Docker 1.10 has a new --ip configuration option that allows you to specify an IP address for a container. It also has a --ip-range option that allows you to specify the range that other containers get addresses from. Used together, you can implement static addresses. See this example.

Docker's Legacy container links provide a way to pass connection configuration between containers. It only works on a single machine, on the default bridge. It provides no facilities for static IPs. Note: this feature is expected to be deprecated and removed in a future release. So really, see the "Can I run ZooKeeper and Solr clusters under Docker?" option above instead.

But for some use-cases, such as quick demos or one-shot automated testing, it can be convenient.

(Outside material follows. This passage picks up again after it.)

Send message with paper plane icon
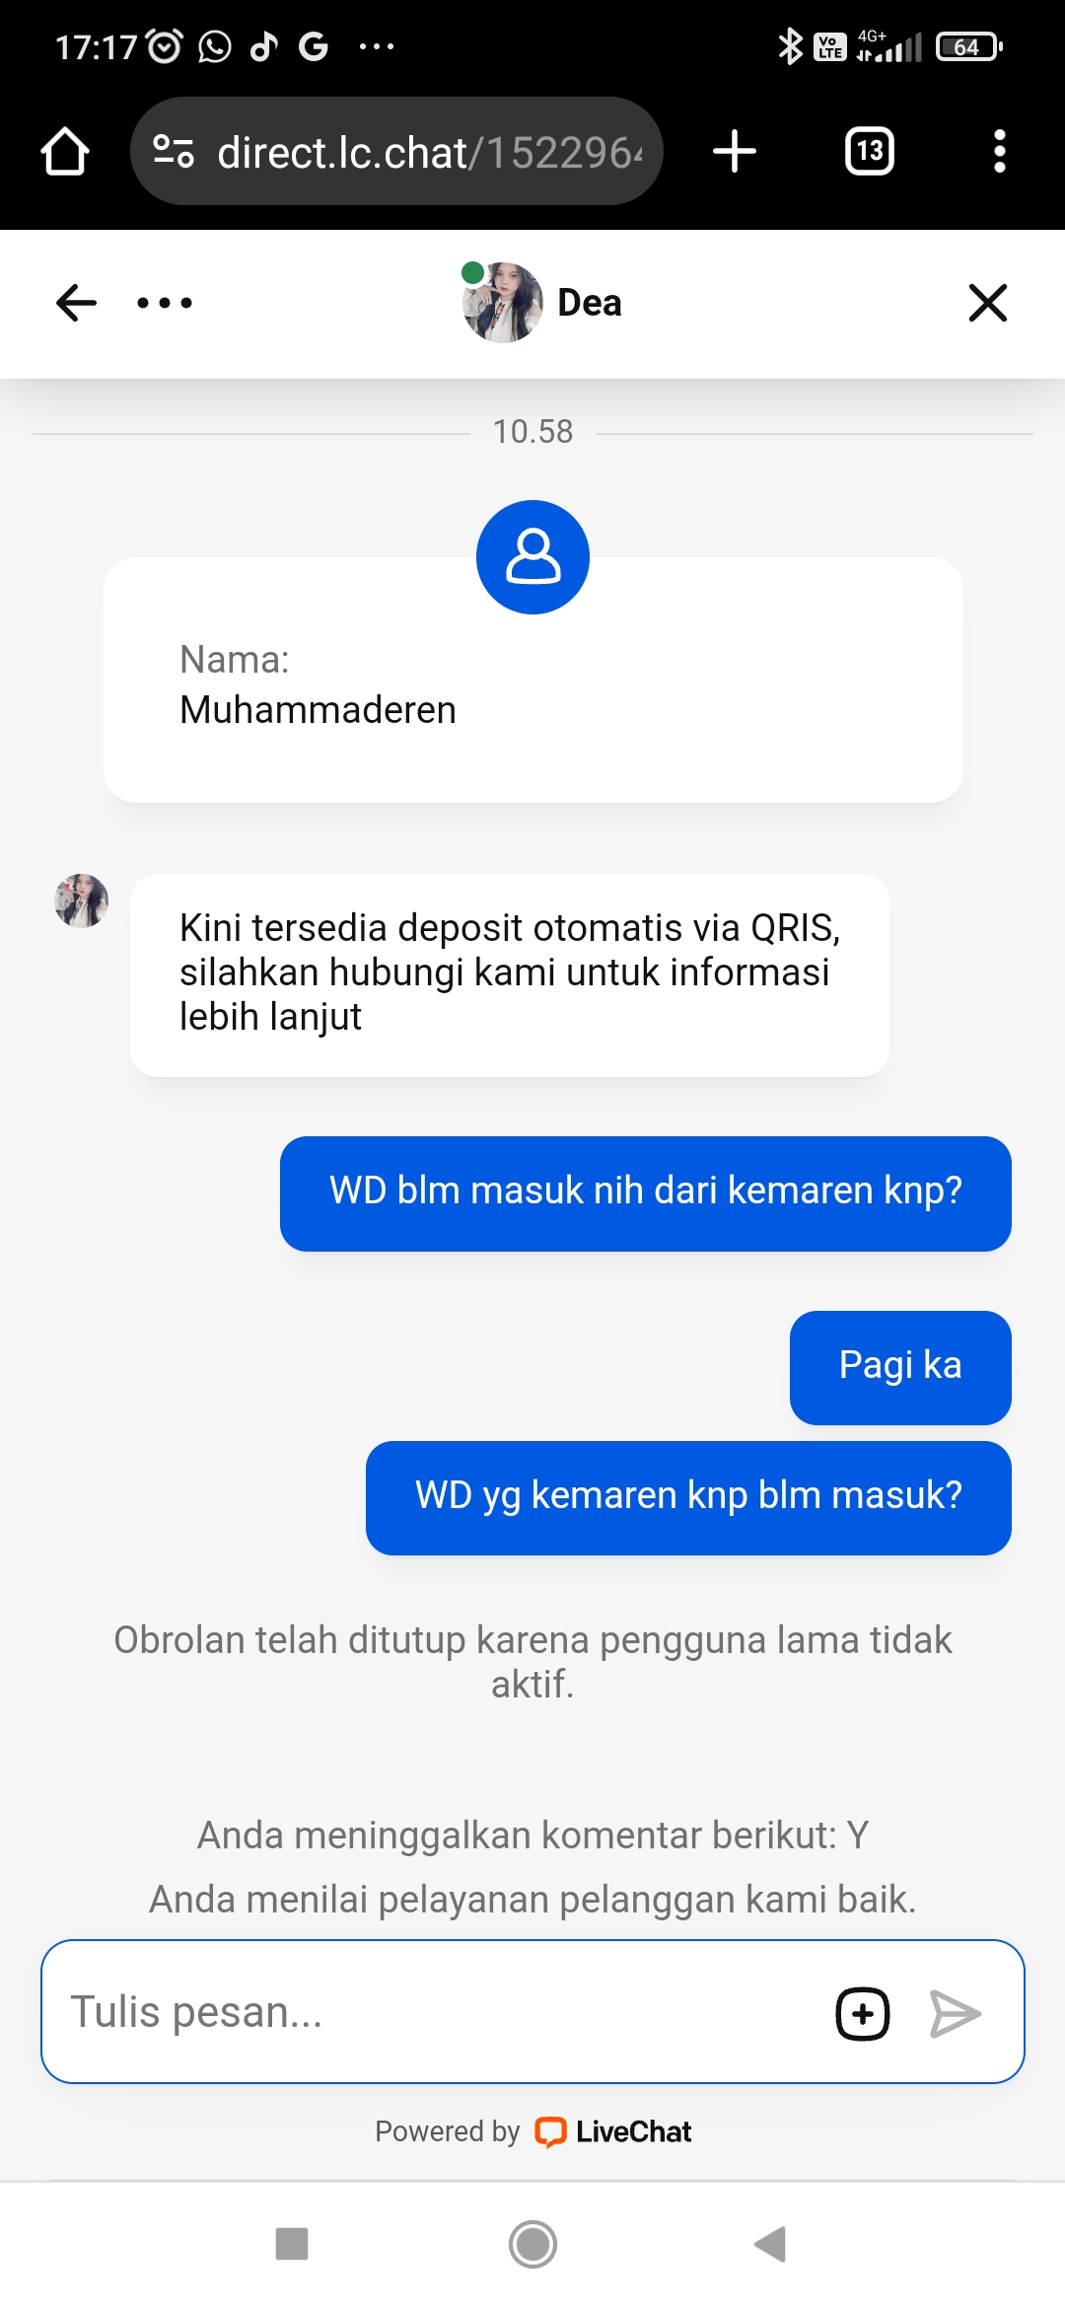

Run ZooKeeper, and define a name so we can link to it:

$ docker run --name zookeeper -d -p 2181:2181 -p 2888:2888 -p 3888:3888 jplock/zookeeper

Run two Solr nodes, linked to the zookeeper container:

$ docker run --name solr1 --link zookeeper:ZK -d -p 8983:8983 \
      apache/solr \
      bash -c 'solr start -f -z $ZK_PORT_2181_TCP_ADDR:$ZK_PORT_2181_TCP_PORT'

$ docker run --name solr2 --link zookeeper:ZK -d -p 8984:8983 \
      apache/solr \
      bash -c 'solr start -f -z $ZK_PORT_2181_TCP_ADDR:$ZK_PORT_2181_TCP_PORT'

Create a collection:

$ docker exec -i -t solr1 solr create_collection \
        -c gettingstarted -shards 2 -p 8983

Then go to http://localhost:8983/solr/#/~cloud (adjust the hostname for your docker host) to see the two shards and Solr nodes.

How can I run ZooKeeper and Solr with Docker Compose?

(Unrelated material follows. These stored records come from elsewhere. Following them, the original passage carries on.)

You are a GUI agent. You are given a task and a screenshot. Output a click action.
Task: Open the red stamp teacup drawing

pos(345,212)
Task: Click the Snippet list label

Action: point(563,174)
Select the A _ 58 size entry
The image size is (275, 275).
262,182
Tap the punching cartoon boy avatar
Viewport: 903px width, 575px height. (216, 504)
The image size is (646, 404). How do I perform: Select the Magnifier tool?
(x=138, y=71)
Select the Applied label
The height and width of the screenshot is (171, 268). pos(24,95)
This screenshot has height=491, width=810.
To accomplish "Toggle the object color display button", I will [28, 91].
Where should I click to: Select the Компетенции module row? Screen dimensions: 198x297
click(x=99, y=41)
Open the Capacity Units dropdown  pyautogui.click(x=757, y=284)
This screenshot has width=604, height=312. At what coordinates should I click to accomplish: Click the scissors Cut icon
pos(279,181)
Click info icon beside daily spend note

See the docker compose example.

How can I get rid of "shared memory" warnings on Solr startup?

When starting the docker image you typically see these log lines:

OpenJDK 64-Bit Server VM warning: Failed to reserve shared memory. (error = 1)

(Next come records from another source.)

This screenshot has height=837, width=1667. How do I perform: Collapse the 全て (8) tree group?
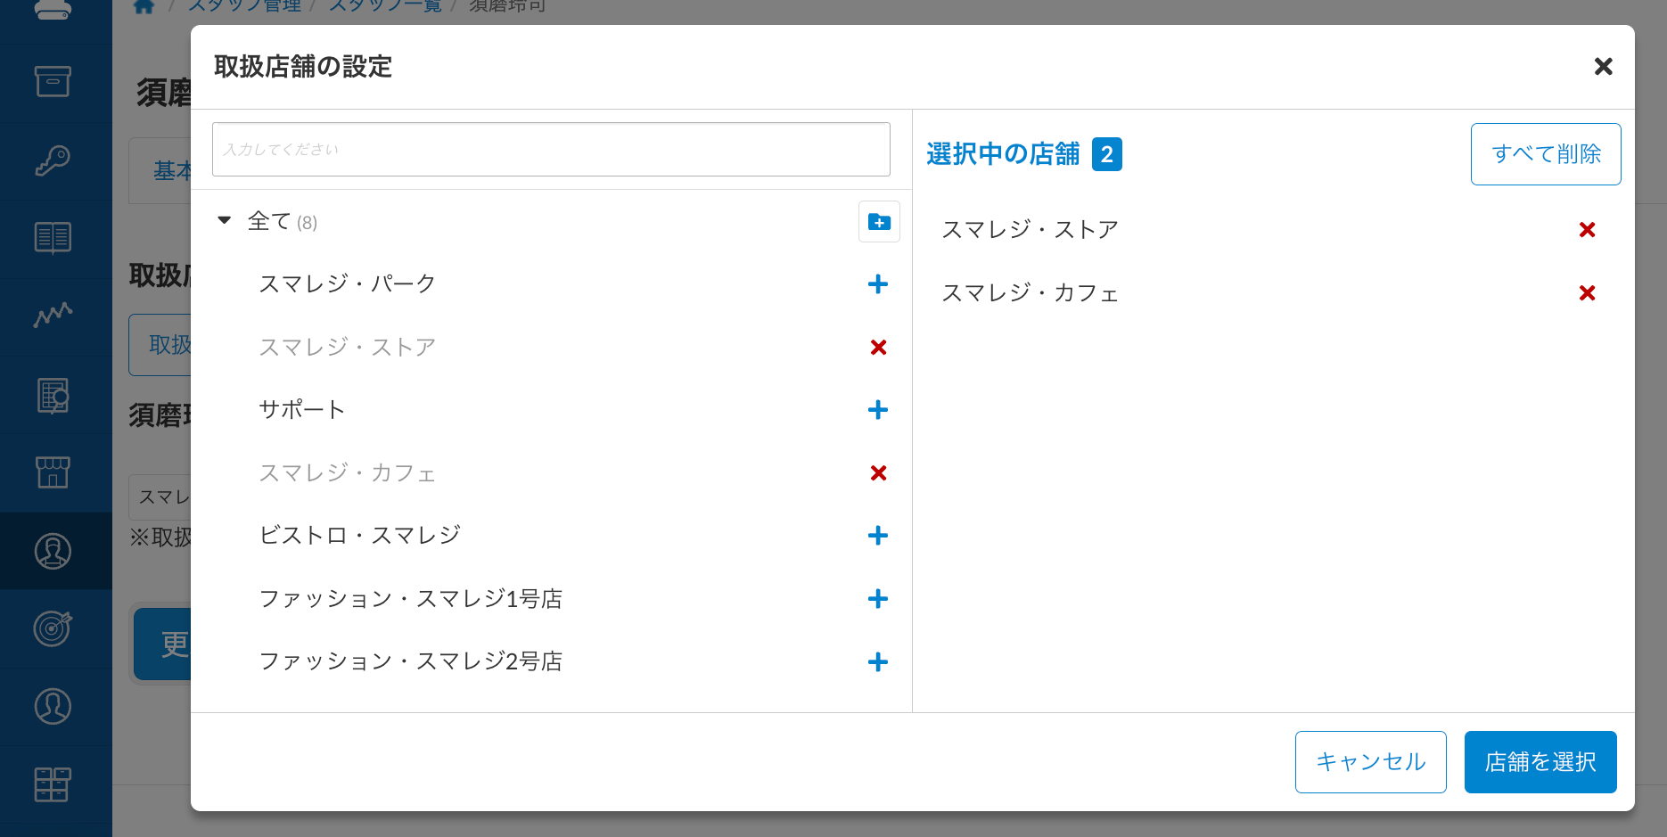[x=225, y=220]

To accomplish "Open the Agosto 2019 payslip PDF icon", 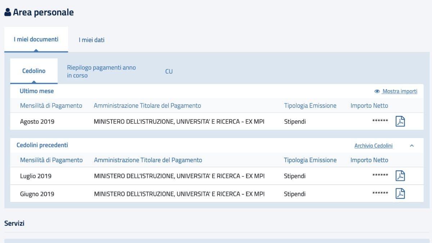I will click(x=400, y=121).
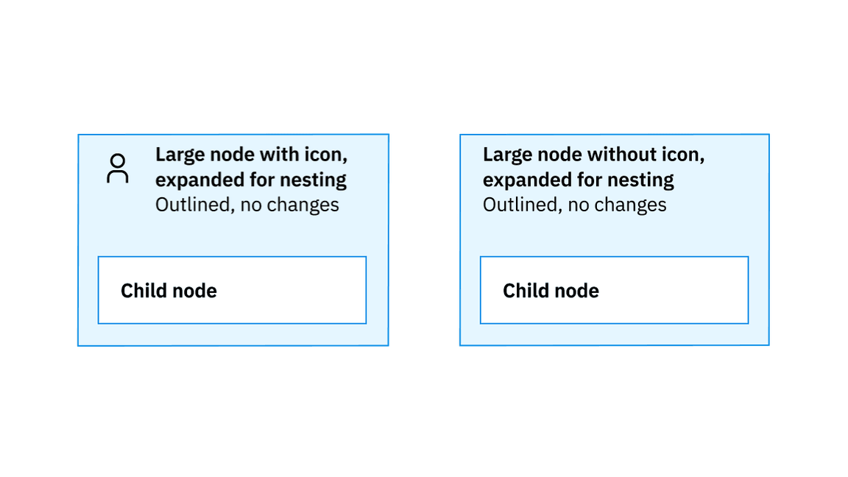Click the user icon in the left node
848x477 pixels.
[x=117, y=168]
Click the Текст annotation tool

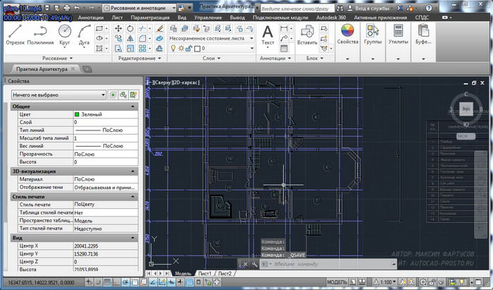pyautogui.click(x=268, y=33)
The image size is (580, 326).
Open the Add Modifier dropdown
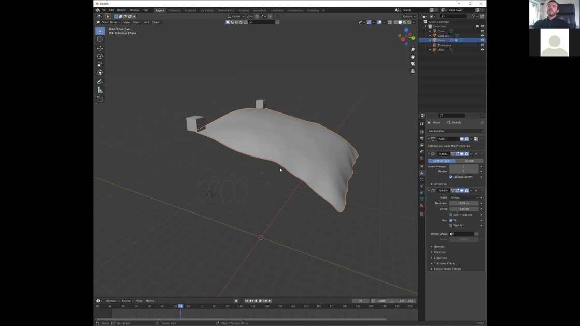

If your set up can run without huge pages or you do not require it, the least-friction way to remove this warning is to disable large paging in the JVM via the environment variable:

SOLR_OPTS=-XX:-UseLargePages

In your Solr Admin UI, you will see listed under the JVM args both the original -XX:+UseLargePages set by the GC_TUNE environment variable and further down the list the overriding -XX:-UseLargePages argument.

I'm confused about the different invocations of solr -- help?

The different invocations of the Solr docker image can look confusing, because the name of the image is "apache/solr" and the Solr command is also "solr", and the image interprets various arguments in special ways. I'll illustrate the various invocations:

To run an arbitrary command in the image:

docker run -it apache/solr date

Here "apache/solr" is the name of the image, and "date" is the command. This does not invoke any Solr functionality.

To run the Solr server:

docker run -it apache/solr

Here "apache/solr" is the name of the image, and there is no specific command, so the image defaults to run the "solr" command with "-f" to run it in the foreground.

To run the Solr server with extra arguments:

docker run -it apache/solr -h myhostname

This is the same as the previous one, but an additional argument is passed. The image will run the "solr" command with "-f -h myhostname".

To run solr as an arbitrary command:

docker run -it apache/solr solr zk --help

Here the first "apache/solr" is the image name, and the second "solr" is the "solr" command. The image runs the command exactly as specified; no "-f" is implicitly added. The container will print help text, and exit.

If you find this visually confusing, it might be helpful to use more specific image tags, and specific command paths. For example:

docker run -it apache/solr:6 bin/solr -f -h myhostname

Finally, the Solr docker image offers several commands that do some work before then invoking the Solr server, like "solr-precreate" and "solr-demo". See the README.md for usage. These are implemented by the docker-entrypoint.sh script, and must be passed as the first argument to the image. For example:

docker run -it apache/solr:6 solr-demo

It's important to understand an implementation detail here. The Dockerfile uses solr-foreground as the CMD, and the docker-entrypoint.sh implements that by by running "solr -f". So these two are equivalent:

docker run -it apache/solr:6
docker run -it apache/solr:6 solr-foreground

whereas:

docker run -it apache/solr:6 solr -f

is slightly different: the "solr" there is a generic command, not treated in any special way by docker-entrypoint.sh. In particular, this means that the docker-entrypoint-initdb.d mechanism is not applied. So, if you want to use docker-entrypoint-initdb.d, then you must use one of the other two invocations. You also need to keep that in mind when you want to invoke solr from the bash command. For example, this does NOT run docker-entrypoint-initdb.d scripts:

docker run -it -v $PWD/set-heap.sh:/docker-entrypoint-initdb.d/set-heap.sh \
    apache/solr:6 bash -c "echo hello; solr -f"

but this does:

docker run -it $PWD/set-heap.sh:/docker-entrypoint-initdb.d/set-heap.sh \
    apache/solr:6 bash -c "echo hello; /opt/docker-solr/scripts/docker-entrypoint.sh solr-foreground"